Ianto soupira en préparant le café pour le Capitaine, dans le silence angoissant du Hub. L'équipe était rentrée et Ianto avait suivi leur progression grâce aux ordinateurs et aux communications. Il avait tout entendu, toute la désapprobation glaciale d'Owen, la fureur violente et virulente de Gwen, le silence choqué et outré de Toshiko. Une fois arrivé au Hub, toute l'équipe avait ignoré le Capitaine, qui était allé s'enfermer dans son bureau, et Gwen avait tout de suite commencé à vociférer contre Harkness, qui d'après elle avait sacrifié une enfant, juste comme ça. Comme si ça ne lui avait rien coûté.

Ianto avait envie de la frapper, de lui hurler de se taire, mais il ne voulait pas attirer l'attention sur lui, plus qu'il ne l'avait déjà fait.
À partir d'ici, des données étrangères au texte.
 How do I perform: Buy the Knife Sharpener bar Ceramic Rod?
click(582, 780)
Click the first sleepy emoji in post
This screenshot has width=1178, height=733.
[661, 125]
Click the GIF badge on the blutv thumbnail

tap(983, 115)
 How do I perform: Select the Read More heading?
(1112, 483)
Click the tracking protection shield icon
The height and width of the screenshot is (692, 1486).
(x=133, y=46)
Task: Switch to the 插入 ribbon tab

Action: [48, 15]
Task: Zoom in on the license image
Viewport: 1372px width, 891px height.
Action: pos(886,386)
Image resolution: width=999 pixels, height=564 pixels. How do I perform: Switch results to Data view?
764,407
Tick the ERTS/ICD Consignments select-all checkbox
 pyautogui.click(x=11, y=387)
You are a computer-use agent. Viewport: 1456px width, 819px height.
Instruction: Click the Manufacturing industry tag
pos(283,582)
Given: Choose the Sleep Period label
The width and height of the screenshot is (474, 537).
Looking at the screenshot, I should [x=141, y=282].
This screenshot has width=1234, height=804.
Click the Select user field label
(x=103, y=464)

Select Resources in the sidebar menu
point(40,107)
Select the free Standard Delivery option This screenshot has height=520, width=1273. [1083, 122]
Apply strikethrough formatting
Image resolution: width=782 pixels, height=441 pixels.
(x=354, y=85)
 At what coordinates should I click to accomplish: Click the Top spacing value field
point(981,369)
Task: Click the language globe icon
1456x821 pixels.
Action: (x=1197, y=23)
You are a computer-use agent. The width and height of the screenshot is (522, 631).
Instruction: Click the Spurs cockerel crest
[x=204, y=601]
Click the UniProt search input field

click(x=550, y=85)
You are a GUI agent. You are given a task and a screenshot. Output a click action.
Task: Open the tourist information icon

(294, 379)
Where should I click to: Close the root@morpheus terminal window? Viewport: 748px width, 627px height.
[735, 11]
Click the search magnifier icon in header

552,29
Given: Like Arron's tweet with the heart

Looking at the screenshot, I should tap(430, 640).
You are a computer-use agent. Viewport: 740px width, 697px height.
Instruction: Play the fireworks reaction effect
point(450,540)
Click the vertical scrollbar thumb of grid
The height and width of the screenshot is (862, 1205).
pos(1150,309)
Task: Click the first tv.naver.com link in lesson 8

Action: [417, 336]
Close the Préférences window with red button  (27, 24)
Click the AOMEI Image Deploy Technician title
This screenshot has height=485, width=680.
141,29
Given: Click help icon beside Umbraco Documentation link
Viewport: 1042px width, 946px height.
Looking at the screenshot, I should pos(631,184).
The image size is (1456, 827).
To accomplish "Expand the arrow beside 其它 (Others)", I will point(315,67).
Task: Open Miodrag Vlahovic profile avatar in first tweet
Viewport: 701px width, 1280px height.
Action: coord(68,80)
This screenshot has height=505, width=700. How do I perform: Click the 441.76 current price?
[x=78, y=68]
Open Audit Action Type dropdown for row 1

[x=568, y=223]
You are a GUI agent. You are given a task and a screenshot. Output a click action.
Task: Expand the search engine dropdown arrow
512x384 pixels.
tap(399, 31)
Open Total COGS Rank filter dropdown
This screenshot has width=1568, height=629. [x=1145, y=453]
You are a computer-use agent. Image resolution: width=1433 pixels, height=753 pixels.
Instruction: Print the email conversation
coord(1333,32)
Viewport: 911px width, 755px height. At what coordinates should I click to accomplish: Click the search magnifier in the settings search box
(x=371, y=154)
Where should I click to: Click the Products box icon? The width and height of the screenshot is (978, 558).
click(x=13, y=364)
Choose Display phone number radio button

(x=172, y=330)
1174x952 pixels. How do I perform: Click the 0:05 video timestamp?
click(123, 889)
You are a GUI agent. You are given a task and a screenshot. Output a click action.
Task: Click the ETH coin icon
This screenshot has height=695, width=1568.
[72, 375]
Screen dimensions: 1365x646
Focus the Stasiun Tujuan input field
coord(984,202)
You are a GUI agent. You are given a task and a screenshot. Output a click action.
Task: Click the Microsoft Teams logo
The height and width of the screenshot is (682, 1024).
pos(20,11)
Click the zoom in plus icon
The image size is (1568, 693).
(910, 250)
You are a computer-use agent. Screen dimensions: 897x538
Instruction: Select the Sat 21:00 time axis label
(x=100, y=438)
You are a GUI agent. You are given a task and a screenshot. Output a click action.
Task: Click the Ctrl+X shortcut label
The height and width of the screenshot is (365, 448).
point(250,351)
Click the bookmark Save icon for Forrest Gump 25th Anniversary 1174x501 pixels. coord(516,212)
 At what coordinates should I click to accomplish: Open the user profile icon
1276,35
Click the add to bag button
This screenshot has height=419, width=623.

Espèce de... Parce qu'elle aurait pu faire autrement et bien mieux, peut-être ?! A l'époque, Dumbledore avait fait de nombreux choix, pas vraiment les meilleurs, mais toujours au nom du Plus Grand Bien, et du Plus Grand Nombre, Ianto comprenait pourquoi Harkness avait choisi cette solution. Mais justement, en plus du fait que oui, si Jack avait vraiment empêcher la petite de partir avec eux, les Faes auraient sans aucun doute détruit tout Cardiff en représailles ; et surtout, Jack n'avait pas d'autres choix ! Aucun, parce que l'Enfant, l'Elue, n'avait pas besoin d'être sauvé.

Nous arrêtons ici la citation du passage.